**TAREFA ATRIBUÍDA A**
De acordo com o texto sobre o controle do javali, por que a caça se mostra menos eficaz do que o armadilhamento? Responda em até três frases.
**TAREFA ATRIBUÍDA B**
Reproduza fielmente um trecho do texto sobre o controle do javali: comece nas palavras "A discussão que" e pare depois de "não foi considerado.".
**TAREFA ATRIBUÍDA C**
Dê continuidade ao texto sobre o controle do javali e das espécies invasoras a partir do ponto em que ele termina.

Essa questão não se restringe ao javali; ela alcança outras espécies invasoras, como o cervo Axis. Afinal, se com o javali a caça “esportiva” travestida de caça de controle deu certo, por que não seguir o mesmo caminho com o cervo?

2. Riscos e interesses em jogo

A discussão que se enfrenta agora, acerca do controle do javali e da evidente ineficiência da caça, é resultado, também, de medidas sem o devido embasamento técnico para a tomada de decisões. Quantos javalis existem no Brasil? Não sei. Quantos havia quando a caça nacional foi liberada em 2013? Não sei. Mas não apenas eu: ninguém sabe. Qual o tamanho do prejuízo econômico causado pelos javalis às lavouras brasileiras? Também não se sabe. O prejuízo que causam é relevante nacionalmente? Provavelmente não. Qual o verdadeiro impacto na biodiversidade? Essas questões prévias não foram equacionadas. Mas pode-se afirmar que a caça não é um método de controle eficaz. Isso já era conhecido em 2013, quando ela foi liberada, mas não foi considerado.

O armadilhamento, isto é, a captura em armadilhas, consegue conter toda a vara. A caça, porém, seja com cães, com ceva ou de facheamento, tem a característica de abater poucos animais e espalhar o grupo.

Desde que o controle via caça começou, o resultado foi o registro de javalis em mais municípios e regiões do que antes de a caça ser liberada. Isso é fato, assim como o é que a caça praticada foi de troféu, não de controle.

**TRECHO DE DADOS**
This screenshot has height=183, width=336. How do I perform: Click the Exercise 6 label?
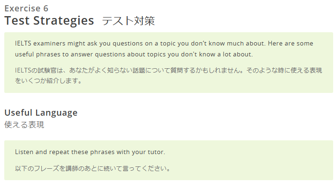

**RESPOSTA REDIGIDA A**
O armadilhamento consegue conter toda a vara. Já a caça, seja com cães, com ceva ou de facheamento, abate poucos animais e espalha o grupo.

**RESPOSTA REDIGIDA B**
A discussão que se enfrenta agora, acerca do controle do javali e da evidente ineficiência da caça, é resultado, também, de medidas sem o devido embasamento técnico para a tomada de decisões. Quantos javalis existem no Brasil? Não sei. Quantos havia quando a caça nacional foi liberada em 2013? Não sei. Mas não apenas eu: ninguém sabe. Qual o tamanho do prejuízo econômico causado pelos javalis às lavouras brasileiras? Também não se sabe. O prejuízo que causam é relevante nacionalmente? Provavelmente não. Qual o verdadeiro impacto na biodiversidade? Essas questões prévias não foram equacionadas. Mas pode-se afirmar que a caça não é um método de controle eficaz. Isso já era conhecido em 2013, quando ela foi liberada, mas não foi considerado.

**RESPOSTA REDIGIDA C**
No que concerne à caça com cães, em 2019 foi liberada a caça com cães de agarre. Nessa modalidade, os cães lutam com o javali, que é finalizado (morto) pelo caçador. Apesar de sua liberação em norma, essa modalidade afronta o art. 225 da Constituição Federal, é tipificada como crime no art. 32 da Lei n° 9.605/98 e a conduta de luta entre animais é expressamente declarada como maus-tratos, segundo a Resolução n° 1.236/18 do Conselho Federal de Medicina Veterinária. Nesse tipo de caça, também não há garantia de que os cães não atacarão catetos ou queixadas ao invés de javalis. Esses maus-tratos aos cães, na verdade, constituem um capítulo à parte na saga dos javalis e escondem uma bioinvasão talvez ainda mais perigosa: cães treinados para caça se perdendo ou sendo abandonados no mato. Nem todos usam coleira com GPS e nem todos voltam ou são encontrados ao final da caçada.

É óbvio que, após o desastre da gourmetização da carne do javali, o agronegócio o baniu e agora tem preocupação sanitária com o rebanho suíno, além de questões de proteção das lavouras de milho, por exemplo.

Não obstante, os javalis continuam sendo bons funcionários para os caçadores que, sem eles, “teriam que voltar a dar tiro em estandes”.

Além disso, são úteis para a indústria de armas e munições, que certamente prefere e lucra mais com a caça. Além desses interesses óbvios, ainda existe o interesse, como do governo anterior, de armar a população por meio de uma desculpa e de uma premissa equivocada de estratégia de segurança pública. Nesse sentido, estar no “C” de caçador é mais interessante do que no “A” de atirador de um CAC. O caçador, a priori, poderia se deslocar com sua arma a qualquer lugar, enquanto o estande de tiro tem endereço certo.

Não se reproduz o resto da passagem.